### TASK DESCRIPTION
Copy out every record below exactly as written, but leave out any pictures.

### EXTRACTED DATA

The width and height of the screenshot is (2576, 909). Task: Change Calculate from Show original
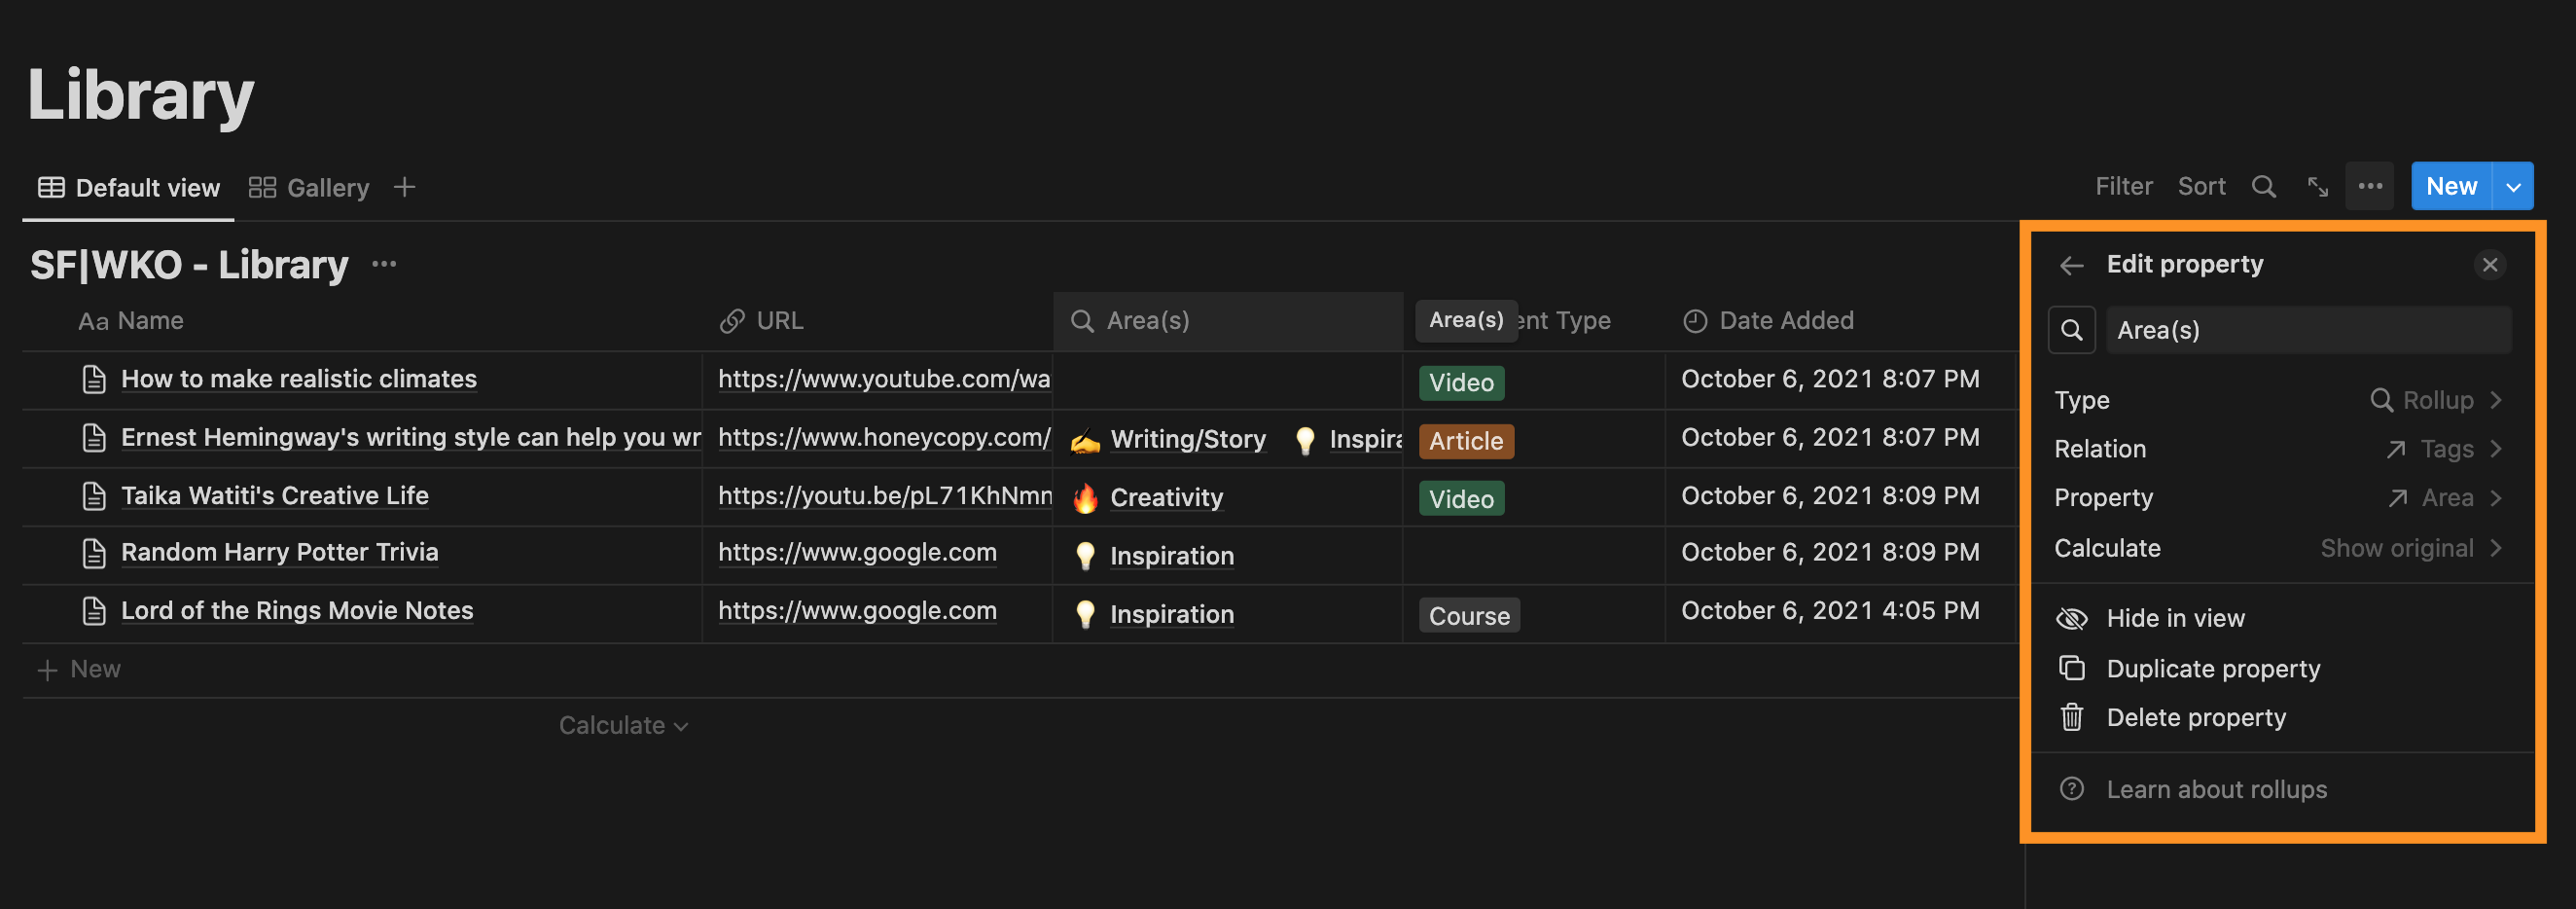click(x=2397, y=548)
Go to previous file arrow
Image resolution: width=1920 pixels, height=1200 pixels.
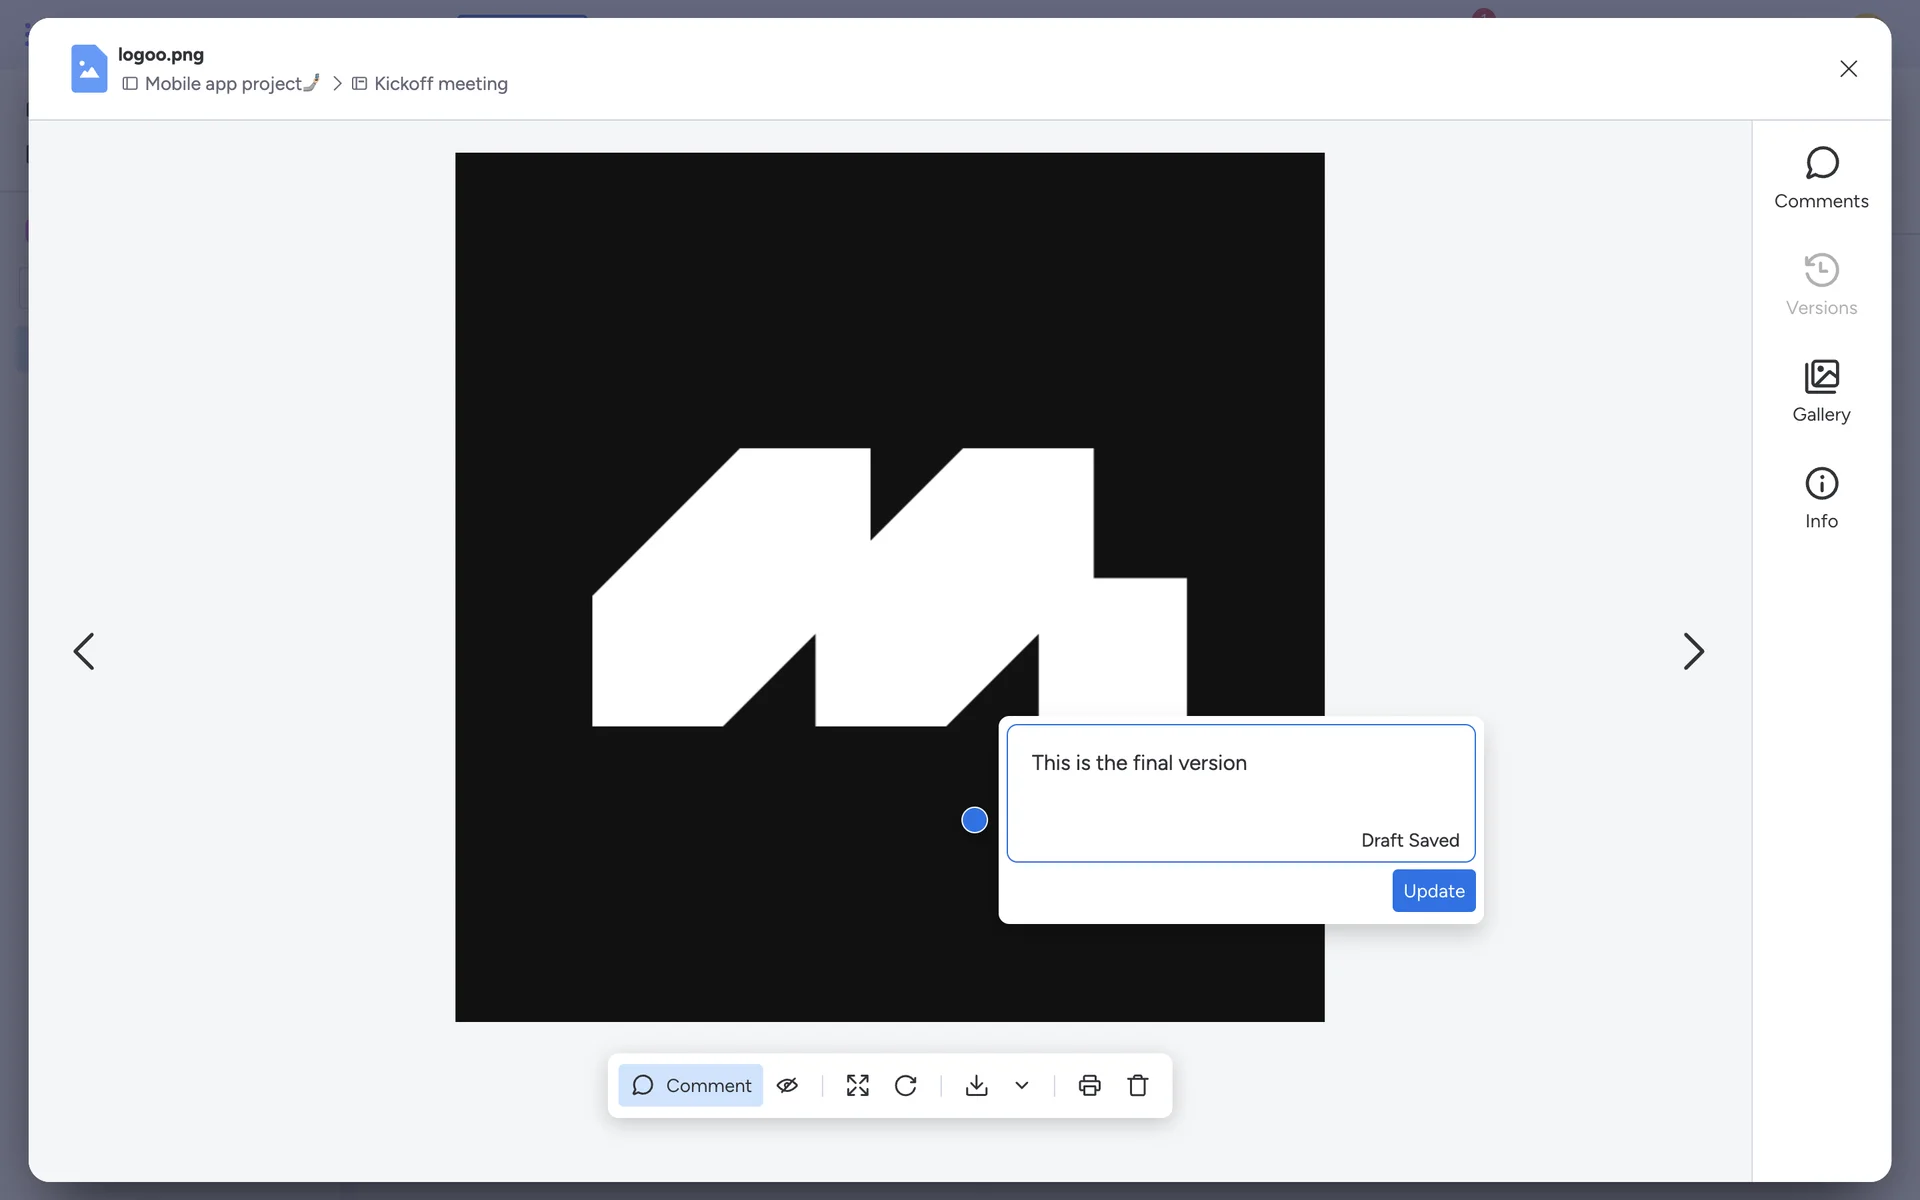point(84,651)
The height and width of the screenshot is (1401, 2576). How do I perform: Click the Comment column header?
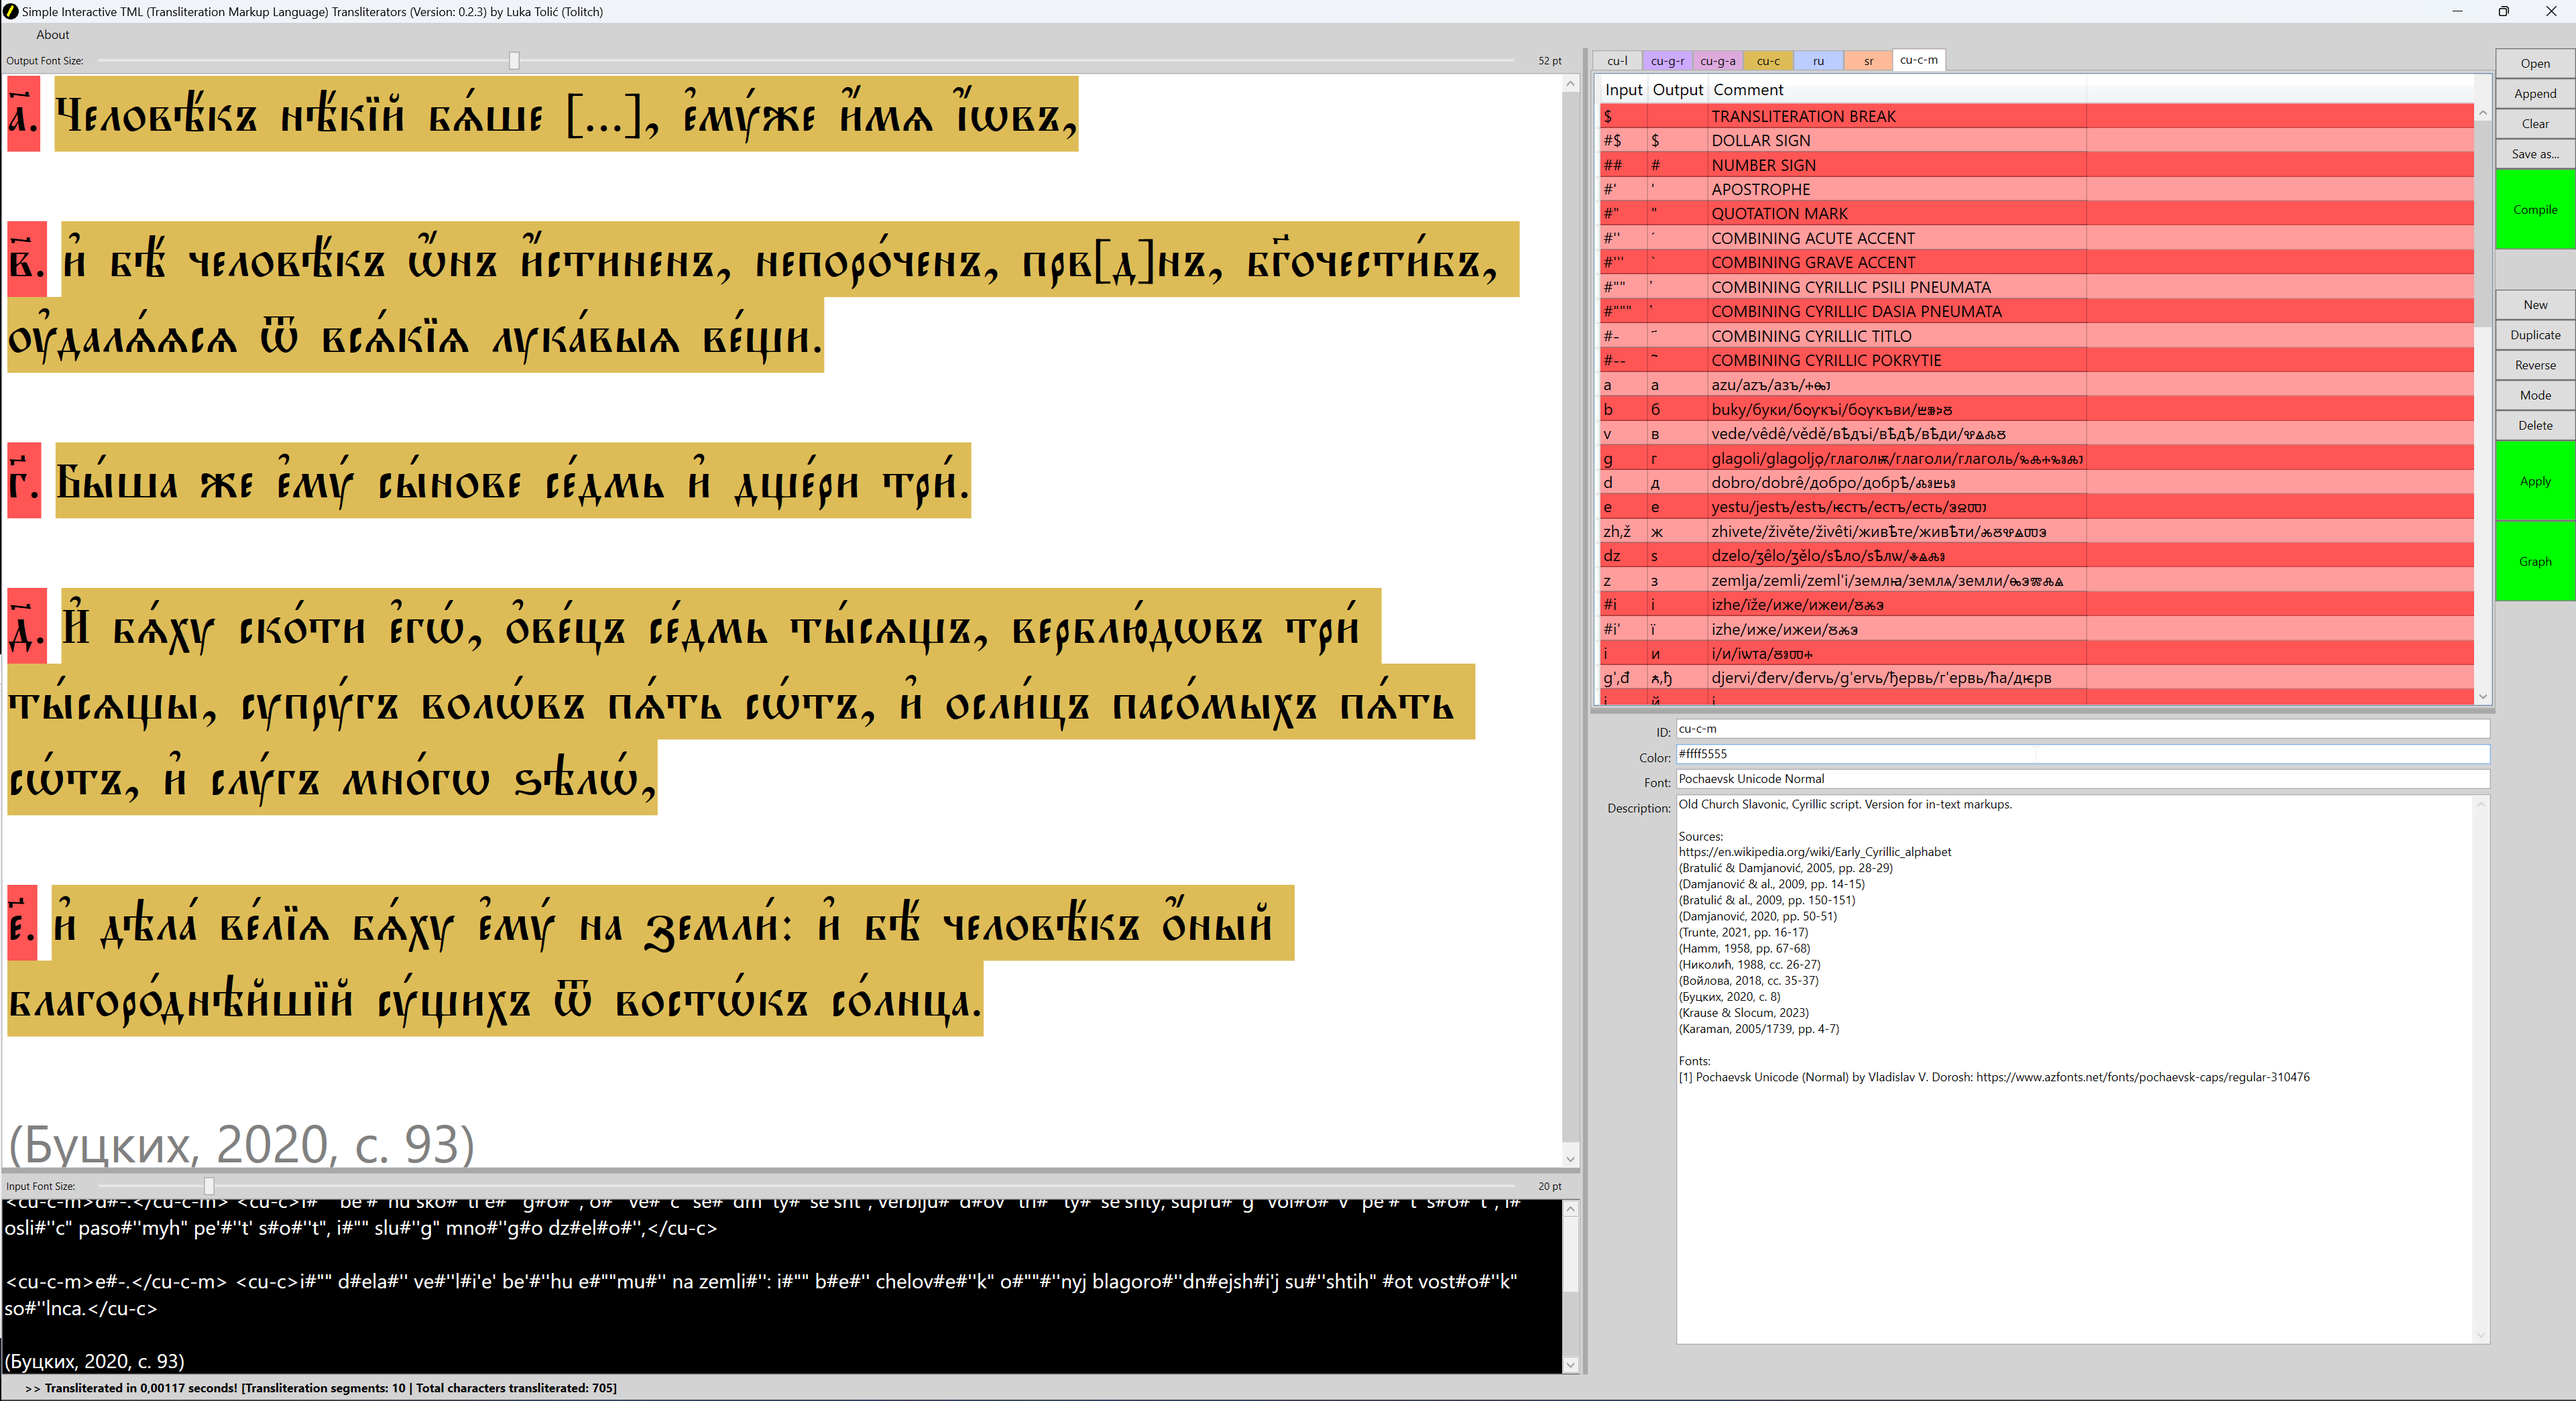pyautogui.click(x=1748, y=90)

### EXPECTED ANSWER
The width and height of the screenshot is (2576, 909). Task: Change Calculate from Show original
click(x=2397, y=548)
Go to previous file arrow
Image resolution: width=1920 pixels, height=1200 pixels.
point(84,651)
The height and width of the screenshot is (1401, 2576). How do I perform: Click the Comment column header?
pyautogui.click(x=1748, y=90)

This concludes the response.